:: TASK DIRECTIONS ::
The records that follow need to be output exactly as they are.

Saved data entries
>>>

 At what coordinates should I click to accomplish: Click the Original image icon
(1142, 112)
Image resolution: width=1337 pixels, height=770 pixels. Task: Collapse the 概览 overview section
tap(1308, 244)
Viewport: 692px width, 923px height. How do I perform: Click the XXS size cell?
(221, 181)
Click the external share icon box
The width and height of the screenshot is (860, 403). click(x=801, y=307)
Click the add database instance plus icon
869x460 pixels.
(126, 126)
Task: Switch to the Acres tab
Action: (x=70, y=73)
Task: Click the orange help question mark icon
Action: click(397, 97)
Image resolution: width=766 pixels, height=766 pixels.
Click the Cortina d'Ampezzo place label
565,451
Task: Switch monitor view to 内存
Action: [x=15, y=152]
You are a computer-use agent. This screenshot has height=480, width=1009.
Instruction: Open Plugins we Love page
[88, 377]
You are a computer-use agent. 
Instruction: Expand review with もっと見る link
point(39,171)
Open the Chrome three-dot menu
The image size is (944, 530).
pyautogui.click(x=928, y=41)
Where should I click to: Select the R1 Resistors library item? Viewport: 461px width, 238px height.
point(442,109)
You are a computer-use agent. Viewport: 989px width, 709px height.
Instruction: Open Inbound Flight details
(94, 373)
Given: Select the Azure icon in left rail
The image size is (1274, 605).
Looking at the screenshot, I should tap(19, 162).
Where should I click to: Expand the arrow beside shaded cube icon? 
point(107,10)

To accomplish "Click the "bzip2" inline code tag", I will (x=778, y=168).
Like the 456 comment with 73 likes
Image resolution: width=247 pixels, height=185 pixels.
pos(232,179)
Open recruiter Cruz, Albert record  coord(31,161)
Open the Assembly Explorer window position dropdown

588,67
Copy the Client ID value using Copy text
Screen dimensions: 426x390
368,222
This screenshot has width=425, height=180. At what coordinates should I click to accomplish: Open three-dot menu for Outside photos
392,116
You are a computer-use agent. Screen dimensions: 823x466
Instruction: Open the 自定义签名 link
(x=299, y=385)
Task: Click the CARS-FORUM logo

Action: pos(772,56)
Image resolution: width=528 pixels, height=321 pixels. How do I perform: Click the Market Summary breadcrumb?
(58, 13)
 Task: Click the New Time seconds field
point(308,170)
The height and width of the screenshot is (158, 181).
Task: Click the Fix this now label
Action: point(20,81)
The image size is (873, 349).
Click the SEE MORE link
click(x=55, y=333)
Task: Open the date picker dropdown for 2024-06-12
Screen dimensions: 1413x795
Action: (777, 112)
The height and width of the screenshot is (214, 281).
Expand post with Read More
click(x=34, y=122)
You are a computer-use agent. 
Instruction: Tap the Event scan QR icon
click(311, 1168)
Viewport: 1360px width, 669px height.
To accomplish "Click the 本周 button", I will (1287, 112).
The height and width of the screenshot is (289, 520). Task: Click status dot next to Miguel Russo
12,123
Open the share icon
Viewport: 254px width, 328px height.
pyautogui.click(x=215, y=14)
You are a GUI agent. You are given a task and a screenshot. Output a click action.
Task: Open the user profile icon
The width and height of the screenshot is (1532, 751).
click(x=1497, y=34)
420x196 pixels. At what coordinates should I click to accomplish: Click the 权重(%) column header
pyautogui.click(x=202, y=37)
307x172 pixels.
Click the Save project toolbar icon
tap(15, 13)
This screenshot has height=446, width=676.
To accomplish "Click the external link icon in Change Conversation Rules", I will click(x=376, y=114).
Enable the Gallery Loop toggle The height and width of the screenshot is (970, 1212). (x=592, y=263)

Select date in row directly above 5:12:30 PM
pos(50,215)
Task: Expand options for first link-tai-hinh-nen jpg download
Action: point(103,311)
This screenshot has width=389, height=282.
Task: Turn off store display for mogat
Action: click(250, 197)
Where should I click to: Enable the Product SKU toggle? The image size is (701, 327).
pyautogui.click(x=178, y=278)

<<<

:: RESULT OF THIS EXERCISE ::
 At what coordinates should I click to accomplish: Click the Original image icon
(1142, 112)
Image resolution: width=1337 pixels, height=770 pixels. Task: Collapse the 概览 overview section
tap(1308, 244)
Viewport: 692px width, 923px height. How do I perform: Click the XXS size cell?
(221, 181)
Click the external share icon box
The width and height of the screenshot is (860, 403). click(x=801, y=307)
Click the add database instance plus icon
869x460 pixels.
(126, 126)
Task: Switch to the Acres tab
Action: (x=70, y=73)
Task: Click the orange help question mark icon
Action: click(397, 97)
Image resolution: width=766 pixels, height=766 pixels.
Click the Cortina d'Ampezzo place label
565,451
Task: Switch monitor view to 内存
Action: [x=15, y=152]
You are a computer-use agent. This screenshot has height=480, width=1009.
Instruction: Open Plugins we Love page
[88, 377]
You are a computer-use agent. 
Instruction: Expand review with もっと見る link
point(39,171)
Open the Chrome three-dot menu
The image size is (944, 530).
pyautogui.click(x=928, y=41)
Where should I click to: Select the R1 Resistors library item? Viewport: 461px width, 238px height.
point(442,109)
You are a computer-use agent. Viewport: 989px width, 709px height.
Instruction: Open Inbound Flight details
(94, 373)
Given: Select the Azure icon in left rail
The image size is (1274, 605).
Looking at the screenshot, I should tap(19, 162).
Where should I click to: Expand the arrow beside shaded cube icon? 
point(107,10)

To accomplish "Click the "bzip2" inline code tag", I will (x=778, y=168).
Like the 456 comment with 73 likes
Image resolution: width=247 pixels, height=185 pixels.
pos(232,179)
Open recruiter Cruz, Albert record  coord(31,161)
Open the Assembly Explorer window position dropdown

588,67
Copy the Client ID value using Copy text
Screen dimensions: 426x390
368,222
This screenshot has width=425, height=180. At what coordinates should I click to accomplish: Open three-dot menu for Outside photos
392,116
You are a computer-use agent. Screen dimensions: 823x466
Instruction: Open the 自定义签名 link
(x=299, y=385)
Task: Click the CARS-FORUM logo

Action: pos(772,56)
Image resolution: width=528 pixels, height=321 pixels. How do I perform: Click the Market Summary breadcrumb?
(58, 13)
 Task: Click the New Time seconds field
point(308,170)
The height and width of the screenshot is (158, 181).
Task: Click the Fix this now label
Action: point(20,81)
The image size is (873, 349).
Click the SEE MORE link
click(x=55, y=333)
Task: Open the date picker dropdown for 2024-06-12
Screen dimensions: 1413x795
Action: (777, 112)
The height and width of the screenshot is (214, 281).
Expand post with Read More
click(x=34, y=122)
You are a computer-use agent. 
Instruction: Tap the Event scan QR icon
click(311, 1168)
Viewport: 1360px width, 669px height.
To accomplish "Click the 本周 button", I will (1287, 112).
The height and width of the screenshot is (289, 520). Task: Click status dot next to Miguel Russo
12,123
Open the share icon
Viewport: 254px width, 328px height.
pyautogui.click(x=215, y=14)
You are a GUI agent. You are given a task and a screenshot. Output a click action.
Task: Open the user profile icon
The width and height of the screenshot is (1532, 751).
click(x=1497, y=34)
420x196 pixels. At what coordinates should I click to accomplish: Click the 权重(%) column header
pyautogui.click(x=202, y=37)
307x172 pixels.
Click the Save project toolbar icon
tap(15, 13)
This screenshot has height=446, width=676.
To accomplish "Click the external link icon in Change Conversation Rules", I will click(x=376, y=114).
Enable the Gallery Loop toggle The height and width of the screenshot is (970, 1212). (x=592, y=263)

Select date in row directly above 5:12:30 PM
pos(50,215)
Task: Expand options for first link-tai-hinh-nen jpg download
Action: point(103,311)
This screenshot has width=389, height=282.
Task: Turn off store display for mogat
Action: click(250, 197)
Where should I click to: Enable the Product SKU toggle? The image size is (701, 327).
pyautogui.click(x=178, y=278)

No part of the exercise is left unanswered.